Monday, April 23, 2012

Who owns an idea?


Have you ever seen a key like this?

If so, you’ve probably been to a safety deposit box, which means you’ve probably been to a vault down in the depths of a bank at some point in your life.

Very old school. Especially in a time where people lock things up in clouds.

“Locking things up” has become a relative term in the digital age, when the single most important thing you own, like it or not, is you and your information.

But what about an idea? How do you protect that?

There’s patents, and trademarks, and lawyers. There’s Judge Judy.
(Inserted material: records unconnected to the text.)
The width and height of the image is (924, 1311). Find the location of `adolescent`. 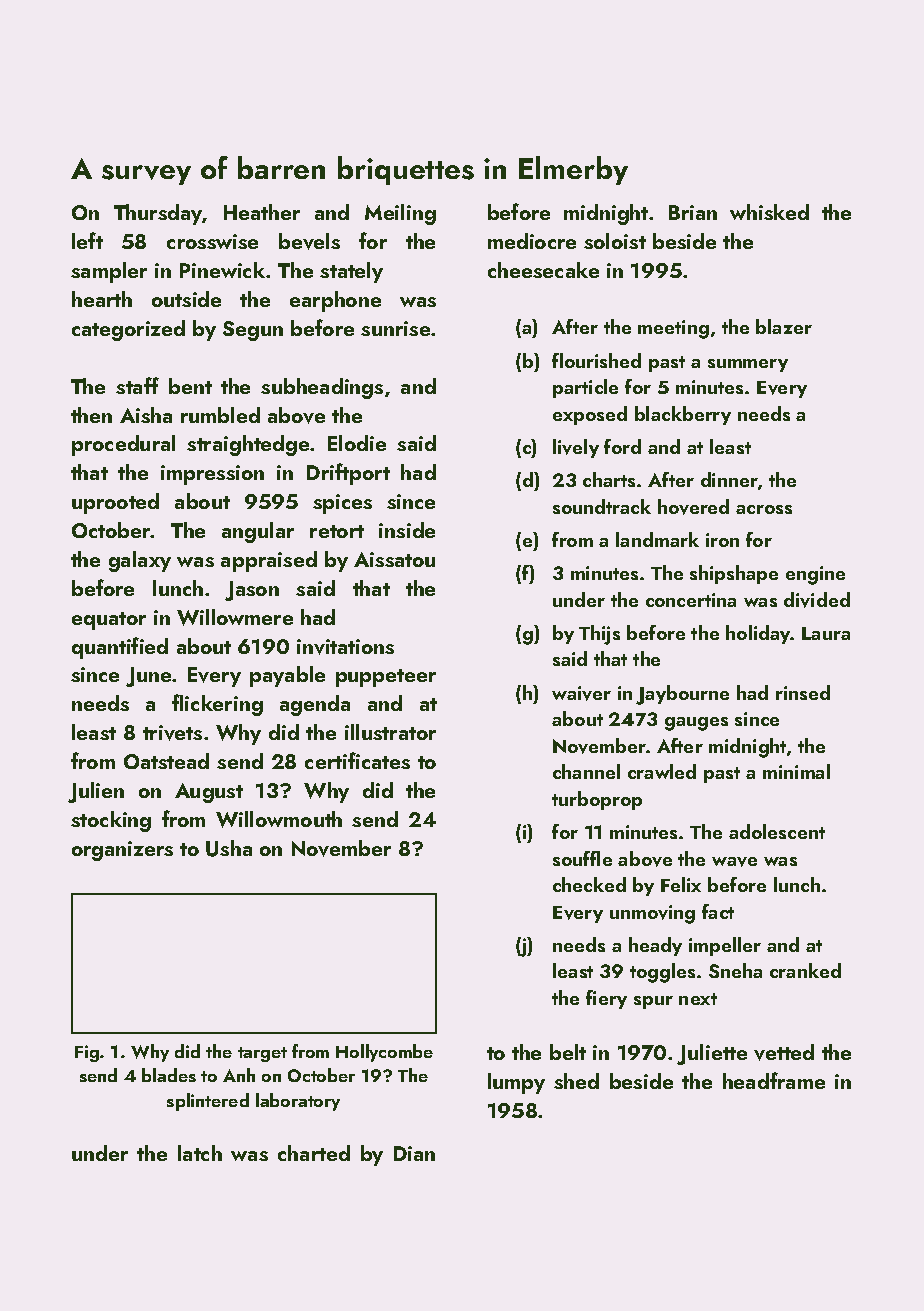

adolescent is located at coordinates (777, 831).
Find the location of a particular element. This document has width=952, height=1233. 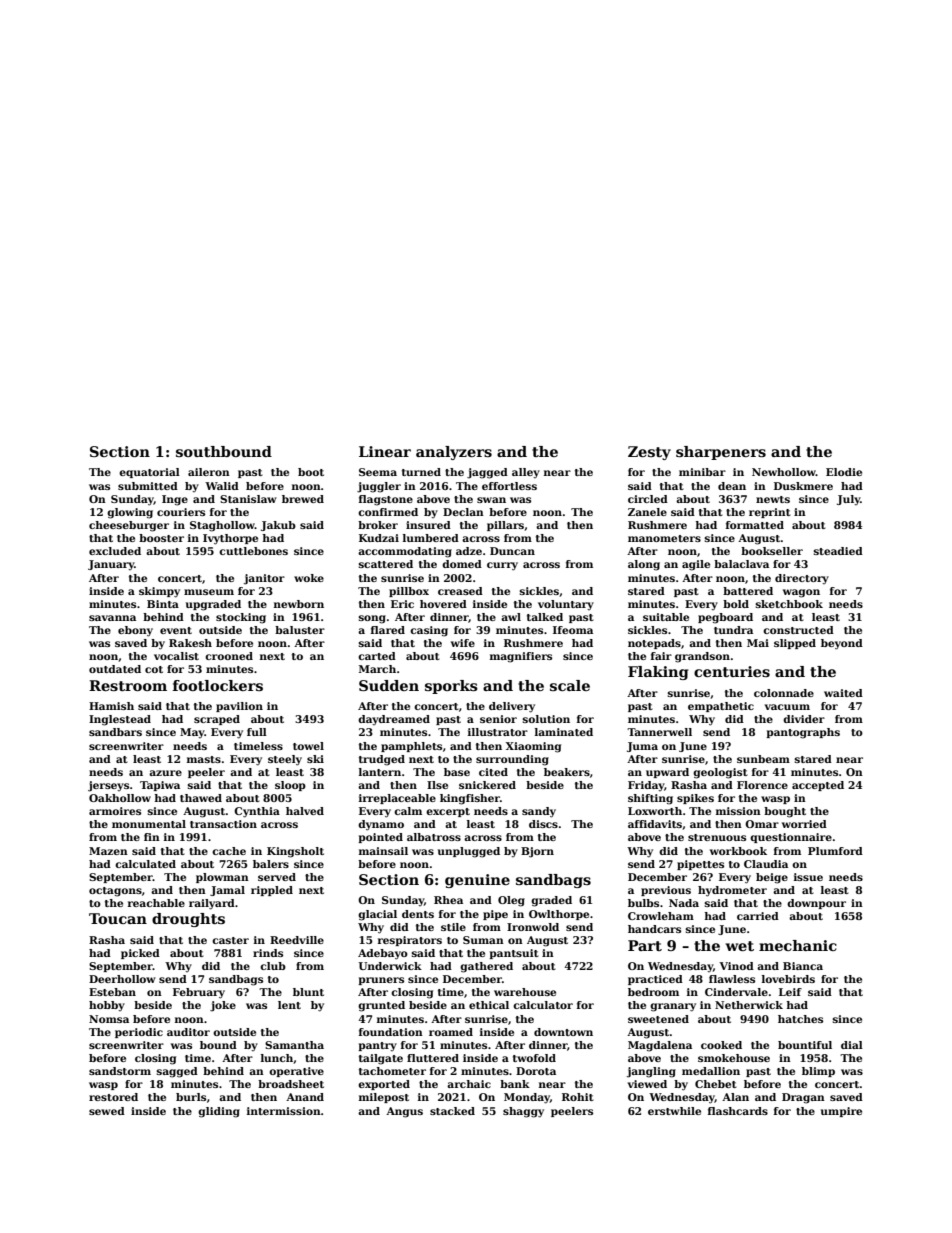

base is located at coordinates (457, 772).
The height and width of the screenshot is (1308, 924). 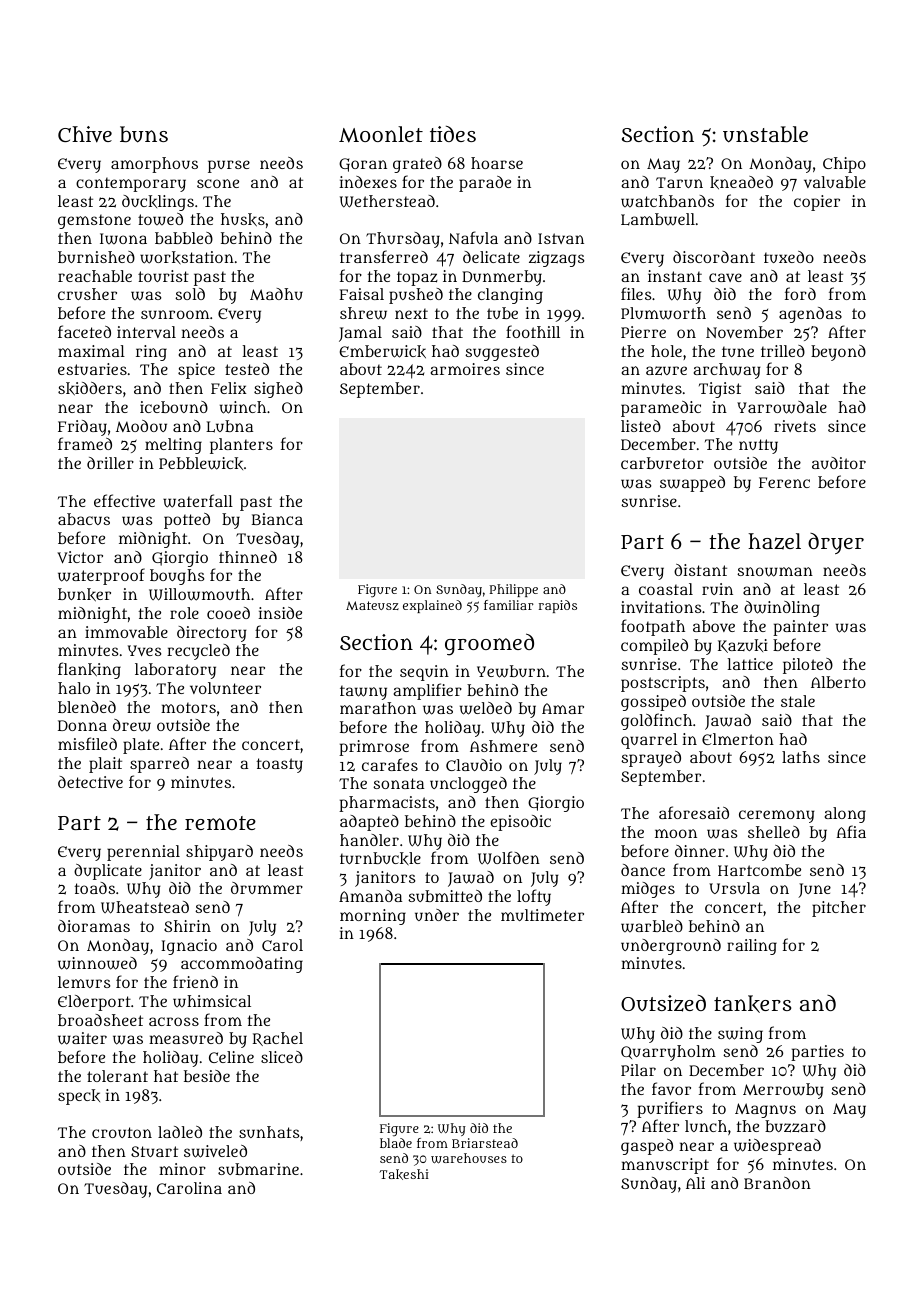 What do you see at coordinates (839, 463) in the screenshot?
I see `auditor` at bounding box center [839, 463].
But there’s really nothing to stop someone from stealing and using or repurposing your idea. Lastest case: Teller of Penn and Teller, who’s suing a Dutch magician for copying one of his most famous tricks. And selling a “how-to” video so amateurs can do it themselves.

Shame on him.

Or not?

This is the age of sharing. The era of total transparency.

Like it or not, what’s yours will very soon be others. Often, for free. Just ask the large recording labels. 

The best thing to do is create your idea and put it out there as much as possible. Blast it through all your social media networks, tell people about it on Facebook, put a TM on it too, but make sure you get credit in as big and wide a forum as possible.

Or maybe hire Teller to figure out a trick where he creates a safety deposit box for your ideas so nobody can steal them.